StreamCollector > Raw Stream >  Kinesis LZO S3 Sink > EmrEtlRunner > StorageLoader > Redshift

Note “Raw Stream” instead of “StreamEnrich”. The enrichment is done by EmrEtlRunner instead.

The error message “Cannot find atomic-events directory in shredded/good” can be explained by the fact StreamEnrich does not perform shredding. This functionality is a part of the “batch” pipeline.

Please, refer to the post How to setup a Lambda architecture for Snowplow for more details.

The other point is the R87 version of the runners is still in development/testing. I would stick to R83 instead for now.



Thanks Ihor, that helped.

The setup document for enrich ( contains 2 enrich options - EmrEtlRunner and Stream Enrich. I chose “Stream Enrich” thinking either of the approaches could be used.

The Lambda architecture document (How to setup a Lambda architecture for Snowplow) was very helpful. As per the “Snowplow approach to Lambda Architecture” the enrich approach can be setup either real-time or batch. Both cannot be done simultaneously on the same raw stream correct?

Also, is there a possibility of allowing to sink to S3 via Kinesis enriched stream any time soon?
I saw Alex’s post here in the link below but wasn’t sure if there’s been any updates since then. Does the Kinesis LZO S3 Sink support reading from an “enriched” stream?


Hi @amitkhanal,

No, actually it is not correct. The idea behind lambda architecture is to have the best of both world, that is real-time and batch pipelines, at the same time (Stream Collector and Raw Stream are common to both real-time and batch, but not StreamEnrich for now).

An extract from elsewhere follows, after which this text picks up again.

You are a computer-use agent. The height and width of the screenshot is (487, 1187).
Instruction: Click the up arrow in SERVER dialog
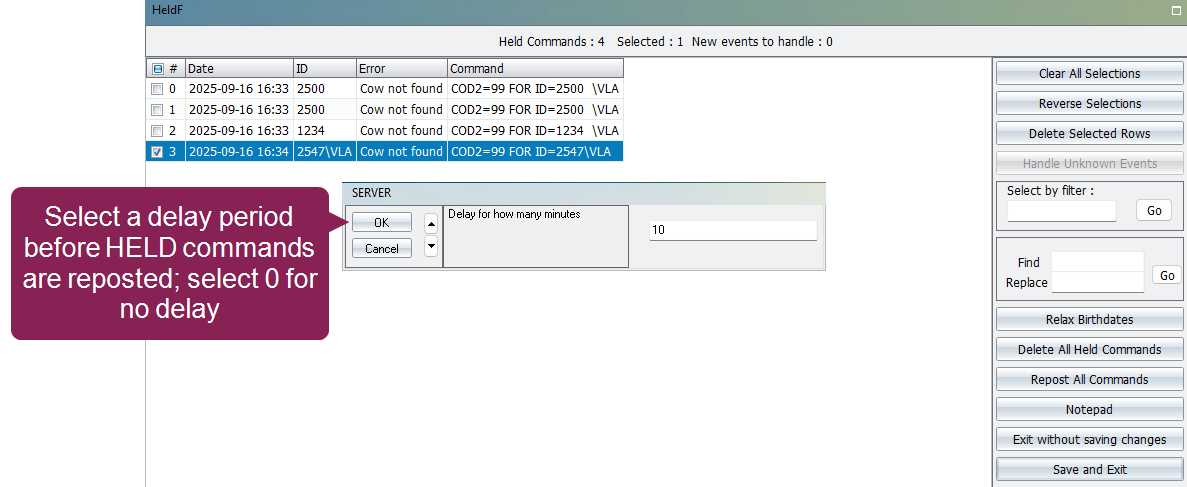(x=431, y=224)
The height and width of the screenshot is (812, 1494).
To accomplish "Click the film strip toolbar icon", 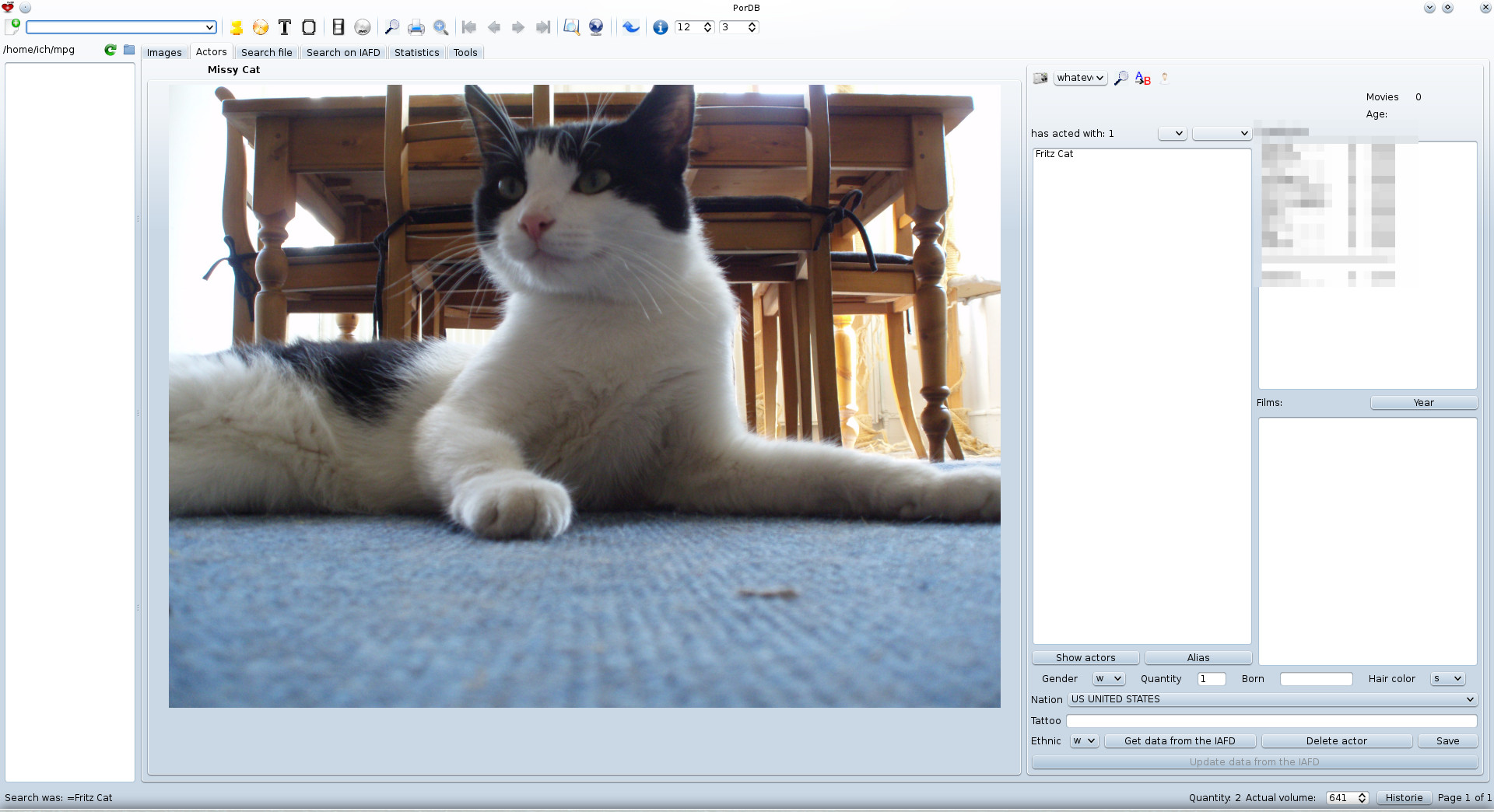I will 338,27.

If you are only interested in batch processing then there’s no need in this extra complexity. Just set up a “pure” batch, that is

Clojure or Cloudfront collector > EmrEtlRunner > StorageLoader > Redshift

I believe it is still on the roadmap. However, I cannot tell when it is due to be released.

Thanks for your help!

Good question: we are planning on testing this in the next few weeks - we think it should work, but we are not sure yet…

I’ve had good results using Kinesis Firehose (despite its unavailability in most regions, occasional inconsistent behaviours and generally being a complete pain in the behind) to sink the enriched stream to an S3 bucket and then running the RDB shredder on that output.

I haven’t yet tried using the Snowplow kinesis-s3 sink but planning on doing that soon very soon and happy to report back.

Thanks @acgray - and yes @amitkhanal, we have had good results now using the vanilla Kinesis S3 Sink to store enriched events, and then run the RDB Shredder on them.

Our documentation is lagging behind our experimentation, but the goal here is to move away from having to run a Lambda architecture just to sink Snowplow data into Redshift.